Wenn neue Fahrzeugmodelle als Software Defined Vehicles (SDV) bezeichnet werden, hat das einen guten Grund: Fast alle Funktionen werden von Software unterstützt. Auch ganz simple Dinge wie ein Scheibenwischer. Kein Wunder also, dass die durchschnittliche Software in einem modernen Auto rund 120 Millionen Zeilen Code umfasst.

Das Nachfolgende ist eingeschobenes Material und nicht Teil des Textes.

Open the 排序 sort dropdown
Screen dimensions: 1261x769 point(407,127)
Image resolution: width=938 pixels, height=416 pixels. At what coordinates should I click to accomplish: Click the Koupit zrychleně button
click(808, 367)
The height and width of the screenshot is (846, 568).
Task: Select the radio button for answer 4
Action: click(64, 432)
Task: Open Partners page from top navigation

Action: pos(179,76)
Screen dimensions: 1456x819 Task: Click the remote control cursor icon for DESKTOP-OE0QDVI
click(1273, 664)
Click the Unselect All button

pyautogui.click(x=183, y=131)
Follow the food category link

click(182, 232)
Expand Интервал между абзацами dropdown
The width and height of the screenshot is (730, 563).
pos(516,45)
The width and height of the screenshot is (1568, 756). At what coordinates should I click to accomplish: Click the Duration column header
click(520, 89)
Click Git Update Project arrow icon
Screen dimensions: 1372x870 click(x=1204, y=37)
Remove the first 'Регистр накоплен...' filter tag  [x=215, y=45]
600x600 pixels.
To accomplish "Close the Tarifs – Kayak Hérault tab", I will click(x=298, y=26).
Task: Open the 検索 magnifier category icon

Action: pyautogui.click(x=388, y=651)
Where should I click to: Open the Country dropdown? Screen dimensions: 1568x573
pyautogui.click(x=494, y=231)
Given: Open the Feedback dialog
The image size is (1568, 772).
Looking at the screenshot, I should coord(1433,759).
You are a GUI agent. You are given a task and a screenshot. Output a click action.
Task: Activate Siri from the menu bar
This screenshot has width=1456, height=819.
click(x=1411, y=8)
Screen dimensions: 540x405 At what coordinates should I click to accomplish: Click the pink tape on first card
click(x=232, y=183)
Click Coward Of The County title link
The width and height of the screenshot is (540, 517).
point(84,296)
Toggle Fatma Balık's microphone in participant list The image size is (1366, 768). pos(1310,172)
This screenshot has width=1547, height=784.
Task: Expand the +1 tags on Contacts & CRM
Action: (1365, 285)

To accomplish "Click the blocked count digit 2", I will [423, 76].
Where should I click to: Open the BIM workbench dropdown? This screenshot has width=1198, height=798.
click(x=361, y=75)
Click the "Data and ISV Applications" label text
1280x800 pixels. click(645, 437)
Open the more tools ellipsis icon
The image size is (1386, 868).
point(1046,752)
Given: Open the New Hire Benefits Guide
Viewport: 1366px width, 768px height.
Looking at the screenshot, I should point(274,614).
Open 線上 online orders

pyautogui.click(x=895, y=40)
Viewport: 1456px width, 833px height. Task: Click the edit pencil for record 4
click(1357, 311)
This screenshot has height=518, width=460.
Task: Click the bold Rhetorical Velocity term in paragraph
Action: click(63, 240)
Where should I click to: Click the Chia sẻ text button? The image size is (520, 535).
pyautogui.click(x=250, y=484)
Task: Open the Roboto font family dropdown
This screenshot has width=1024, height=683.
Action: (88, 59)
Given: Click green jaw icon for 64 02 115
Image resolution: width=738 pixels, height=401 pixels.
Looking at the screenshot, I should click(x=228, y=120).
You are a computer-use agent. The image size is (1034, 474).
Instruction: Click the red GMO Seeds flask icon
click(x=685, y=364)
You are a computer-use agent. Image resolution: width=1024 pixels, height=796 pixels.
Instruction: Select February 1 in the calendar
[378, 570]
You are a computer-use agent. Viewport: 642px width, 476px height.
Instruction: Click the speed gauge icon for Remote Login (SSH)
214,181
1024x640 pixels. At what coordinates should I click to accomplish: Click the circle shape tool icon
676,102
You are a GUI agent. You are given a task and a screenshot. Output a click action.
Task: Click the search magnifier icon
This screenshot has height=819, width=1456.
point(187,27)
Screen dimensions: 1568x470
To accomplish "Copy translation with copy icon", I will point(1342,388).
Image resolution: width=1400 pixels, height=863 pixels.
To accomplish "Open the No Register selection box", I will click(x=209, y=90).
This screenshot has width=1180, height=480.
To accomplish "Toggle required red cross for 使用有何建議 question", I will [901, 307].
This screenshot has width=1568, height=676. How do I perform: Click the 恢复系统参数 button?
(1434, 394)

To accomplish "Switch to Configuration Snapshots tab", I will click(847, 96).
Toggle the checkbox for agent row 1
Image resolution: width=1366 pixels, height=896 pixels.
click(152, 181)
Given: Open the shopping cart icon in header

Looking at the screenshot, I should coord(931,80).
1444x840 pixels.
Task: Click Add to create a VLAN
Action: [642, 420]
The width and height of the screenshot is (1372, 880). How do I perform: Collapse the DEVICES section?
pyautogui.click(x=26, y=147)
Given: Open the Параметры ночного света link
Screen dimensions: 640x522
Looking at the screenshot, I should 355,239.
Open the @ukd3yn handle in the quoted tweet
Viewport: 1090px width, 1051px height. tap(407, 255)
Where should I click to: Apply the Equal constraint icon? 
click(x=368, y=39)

Zum Vergleich: Der Tarnkappen-Kampf-Jet F-35 von Lockheed Martin kommt mit 25 Millionen Zeilen aus, die Boeing 787 – auch Dreamliner genannt – mit zehn Millionen Zeilen. Und für das Space Shuttle, das regelmäßig Menschen ins All und wieder zurückbrachte, reichten einst 400.000 Zeilen.
Einladung zur Attacke
Einerseits sorgt dieser enorme Digitalisierungsgrad für noch mehr (potenzielle) Sicherheit, Komfort und insgesamt für eine großartige Erfahrung. Andererseits ergeben sich neue Herausforderungen. Die Cybersicherheit ist dabei ganz weit vorne. Das liegt erstens daran, dass mit jeder Zeile Code statistisch gesehen auch die Menge an Bugs zunimmt.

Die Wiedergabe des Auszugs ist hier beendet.